- December 1, 2016
- Posted by: Jeff Kish
- Categories: AI & Advanced Computing News, AI Transportation Systems News, Data Fusion News, Healthcare Research Technologies News, Latest News, Modeling, Simulation & Visualization News, Research & Development News, Wearable Design & Manufacturing News
An accurate, unobtrusive, and automatic system to detect driver distraction and fatigue would help reduce the number of commercial motor vehicle crashes. Existing detection technologies are not always reliable and accurate in the operating environment, and cannot handle individual variations in drivers. To address this, IAI and collaborators at RPI, Virginia Tech, and Meritor Wabco will continue to develop an innovative Multi-Modal Driver Distraction and Fatigue Detection/Warning System (MDF). MDF has four major modules. The first module makes measurements based on the driver’s behavior. This includes measuring driver pose and psychophysiological measures of alertness such as percentage of eyelids closure and average eye closure speed, and detecting yawning and gestures. The Driving Style Module detects erratic inter/intra-lane driving and erratic speed variations based on yawn rate sensor and/or controller area network bus signals. The Physiological sensing module uses wearable devices to measure parameters like heart rate and monitor sleep and activity. The Sensor fusion, Recording, Warning and Individualization module manages inputs from other modules, takes appropriate action and issues warnings when necessary. The innovative and practical MDF system detects driver distraction and fatigue quickly and reliably under a wide variety of operating conditions.

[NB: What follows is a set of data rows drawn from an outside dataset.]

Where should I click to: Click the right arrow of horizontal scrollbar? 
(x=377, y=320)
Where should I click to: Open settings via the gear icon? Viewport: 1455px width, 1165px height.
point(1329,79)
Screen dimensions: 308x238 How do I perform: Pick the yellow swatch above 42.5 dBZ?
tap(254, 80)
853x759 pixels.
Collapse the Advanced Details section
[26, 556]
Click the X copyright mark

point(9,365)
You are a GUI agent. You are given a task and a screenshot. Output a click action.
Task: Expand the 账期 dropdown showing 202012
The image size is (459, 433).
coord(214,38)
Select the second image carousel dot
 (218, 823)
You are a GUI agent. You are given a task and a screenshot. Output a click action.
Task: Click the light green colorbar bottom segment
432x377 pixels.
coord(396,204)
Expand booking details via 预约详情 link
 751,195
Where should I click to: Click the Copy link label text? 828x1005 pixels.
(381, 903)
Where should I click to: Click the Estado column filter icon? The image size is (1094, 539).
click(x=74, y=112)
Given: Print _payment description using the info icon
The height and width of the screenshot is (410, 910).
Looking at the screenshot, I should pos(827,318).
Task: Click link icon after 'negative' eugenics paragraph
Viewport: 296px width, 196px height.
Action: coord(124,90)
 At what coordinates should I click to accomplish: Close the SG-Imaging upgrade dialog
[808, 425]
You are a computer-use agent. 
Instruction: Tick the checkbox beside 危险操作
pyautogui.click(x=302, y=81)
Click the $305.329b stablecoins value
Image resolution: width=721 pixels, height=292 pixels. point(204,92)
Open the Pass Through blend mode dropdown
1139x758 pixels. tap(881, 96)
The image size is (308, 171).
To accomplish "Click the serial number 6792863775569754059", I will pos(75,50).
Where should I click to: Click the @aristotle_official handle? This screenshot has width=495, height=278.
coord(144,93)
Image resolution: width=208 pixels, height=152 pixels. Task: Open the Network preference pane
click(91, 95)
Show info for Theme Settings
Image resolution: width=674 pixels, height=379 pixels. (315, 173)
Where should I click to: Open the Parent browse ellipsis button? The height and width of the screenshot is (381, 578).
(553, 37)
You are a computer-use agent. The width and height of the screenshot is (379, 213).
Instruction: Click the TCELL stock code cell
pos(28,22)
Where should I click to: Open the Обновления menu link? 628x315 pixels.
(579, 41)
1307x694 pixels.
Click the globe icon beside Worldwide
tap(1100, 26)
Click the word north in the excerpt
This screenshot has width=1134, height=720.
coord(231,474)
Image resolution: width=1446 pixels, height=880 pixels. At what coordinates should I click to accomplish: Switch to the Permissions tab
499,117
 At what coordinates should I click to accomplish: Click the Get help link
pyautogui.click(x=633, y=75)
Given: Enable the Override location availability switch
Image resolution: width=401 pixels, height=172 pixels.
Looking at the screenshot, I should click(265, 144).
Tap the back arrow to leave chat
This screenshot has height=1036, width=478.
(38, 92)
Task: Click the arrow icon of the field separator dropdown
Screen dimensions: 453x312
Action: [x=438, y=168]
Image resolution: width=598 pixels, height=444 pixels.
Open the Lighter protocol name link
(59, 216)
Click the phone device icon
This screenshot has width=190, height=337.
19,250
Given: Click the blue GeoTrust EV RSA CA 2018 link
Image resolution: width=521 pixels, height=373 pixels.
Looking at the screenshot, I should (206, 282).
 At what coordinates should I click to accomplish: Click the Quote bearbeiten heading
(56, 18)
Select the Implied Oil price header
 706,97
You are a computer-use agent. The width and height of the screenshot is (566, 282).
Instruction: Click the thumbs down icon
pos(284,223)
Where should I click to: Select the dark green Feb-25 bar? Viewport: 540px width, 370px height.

By fusing different modalities of sensor information, MDF can provide unique and customized feedback for different drivers with varied physiological features. MDF can be applied commercially in regular passenger vehicles, and can detect dangerous habits like texting while driving. It can also be used to detect distraction/fatigue in passenger and fighter airplane pilots, and to improve the state of the art in any operator fatigue and distraction detection system.